By IANS,
New Delhi : Campaigning for the first phase of Lok Sabha elections ended Tuesday evening in 15 states and two union territories as the Congress and Bharatiya Janata Party (BJP) traded fresh charges ahead of a tough battle tipped to throw up another hung parliament.
Electioneering ended at 5 p.m. in 124 of the 543 elected constituencies where 1,715 candidates are in the fray. A total of 143 million people will be eligible to vote in the first phase Thursday.
The states going to the polls in full or part are Andhra Pradesh, Arunachal Pradesh, Assam, Bihar, Jammu and Kashmir, Kerala, Maharashtra, Manipur, Meghalaya, Mizoram, Nagaland, Orissa, Uttar Pradesh, Chhattisgarh and Jharkhand. The union territories are Andaman and Nicobar Islands as well as Lakshadweep.
The authorities have designated 23,000 villages and hamlets as “vulnerable” to violence. Although polling will take place from 7 a.m. to 5 p.m., there will be curtailed timings in violence-prone areas.
With no single issue dominating this year’s parliamentary elections, the Congress and the BJP and their allies as well as those making up what have come to be known as Third Front and Fourth Front have at times attacked one another personally.
The aggression has become acute since no single political party or even coalition is expected to get a majority in the Lok Sabha in the five-phase elections.
Congress president Sonia Gandhi launched a fresh diatribe against BJP’s prime ministerial candidate L.K. Advani, prompting the BJP to hit back and dub Manmohan Singh a “caretaker prime minister”.

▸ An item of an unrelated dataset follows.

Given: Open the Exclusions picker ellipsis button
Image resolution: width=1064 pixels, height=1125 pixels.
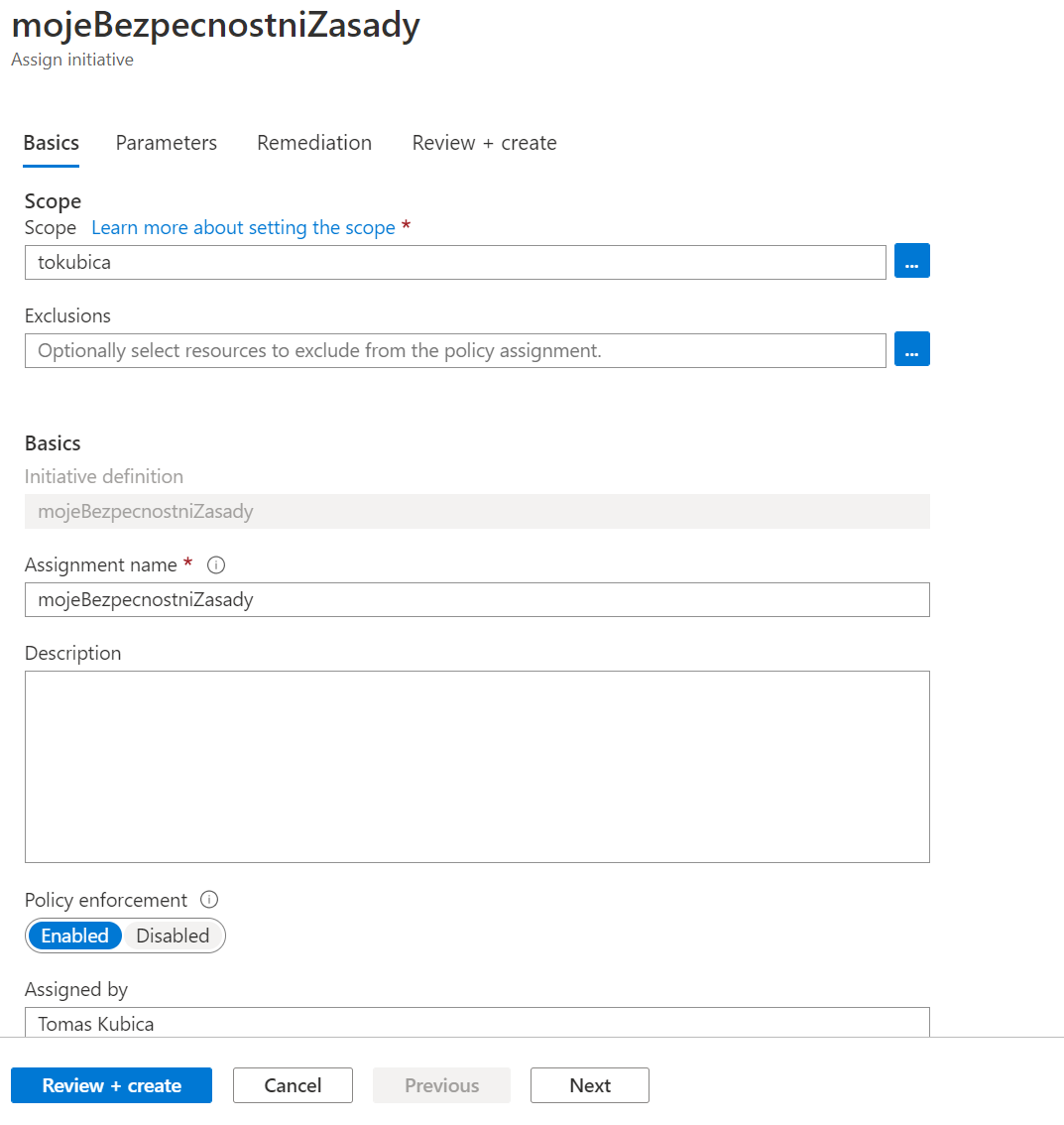Looking at the screenshot, I should point(911,349).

Addressing an election rally in Bilaspur in Chhattisgarh, Sonia Gandhi asked why Advani did not quit over the release of three jailed terrorists in exchange for the passengers of a hijacked Indian Airlines plane in 1999 if he had not been consulted about the swap.
“If such a big conspiracy was hatched, with terrorists being taken to Kandahar without his knowledge, why did he not resign?” she asked. Renu Jogi, wife of former Chhattisgarh chief minister Ajit Jogi, is contesting from Bilaspur, about 100 km from Raipur.
Sonia Gandhi argued that only the Congress, India’s oldest political party, could provide a stable, strong and able leadership, under Manmohan Singh’s leadership.
Smarting under a concerted attack on Advani by the Gandhis, the BJP reacted Tuesday.
“The orchestrated and synchronised verbal assault on Advani’s leadership qualities and credentials by Manmohan Singh, Sonia Gandhi and Rahul Gandhi is … a clear reflection of the desperation and frustration gripping the leadership of the Congress,” BJP spokesman Ravi Shankar Prasad said in New Delhi.
“Manmohan Singh is at best a glorified caretaker of the post of prime minister keeping it warm for some one else,” he said, referring to general secretary Rahul Gandhi of the Congress.
In New Delhi, Advani took another potshot at the Congress, accusing it of ignoring B.R. Ambedkar. Tuesday is the Dalit icon’s birth anniversary. “The Congress did not do justice to Ambedkar. He could have been sent to the Lok Sabha but was defeated under a plan.”
In Talwandi Sabo in Punjab, Rahul Gandhi renewed his attack on Advani, also on the Kandahar episode.
“Advaniji says he did not know about the decision to release the terrorists. Why he did not know about such an important issue? Either (then prime minister Atal Bihari) Vajpayeeji did not trust him or he (Advani) is not telling the truth,” Gandhi told a rally 250 km from Chandigarh.
Rahul Gandhi’s 10-minute speech in Hindi was full of praise for Manmohan Singh, India’s first Sikh prime minister. “Manmohan Singh is the pride of Punjab, Sikhs and India.”
In Uttar Pradesh, Priyanka Gandhi called Manmohan Singh a “strong and determined” leader. “You cannot judge a person’s strength from his external personality,” she said. “Mahatma Gandhi was so gentle but was so strong from inside. Manmohan Singh is very strong and determined.”
Speaking later in Jammu and Kashmir, Rahul Gandhi said the Congress-led United Progressive Alliance (UPA) government should get due credit for the return of peace in the Muslim-majority state.
In Chennai, AIADMK leader J. Jayalalitha clarified that she had no desire to be the prime minister while Communist Party of India-Marxist (CPI-M) general secretary Prakash Karat conceded that the Left would face a tough challenge in West Bengal.
Asked if she had a desire to rule India, Jayalalitha told Times Now TV channel: “I do not have any personal ambition.” She insisted that her aim was to see a non-Congress, non-BJP government post-elections.
In Kolkata, a frank Karat told reporters: “My party’s assessment is that we’ll have a tough battle. One reason is the alliance between the Trinamool Congress and the Congress.” But he insisted that the Left Front would still win a majority of West Bengal’s 42 Lok Sabha seats.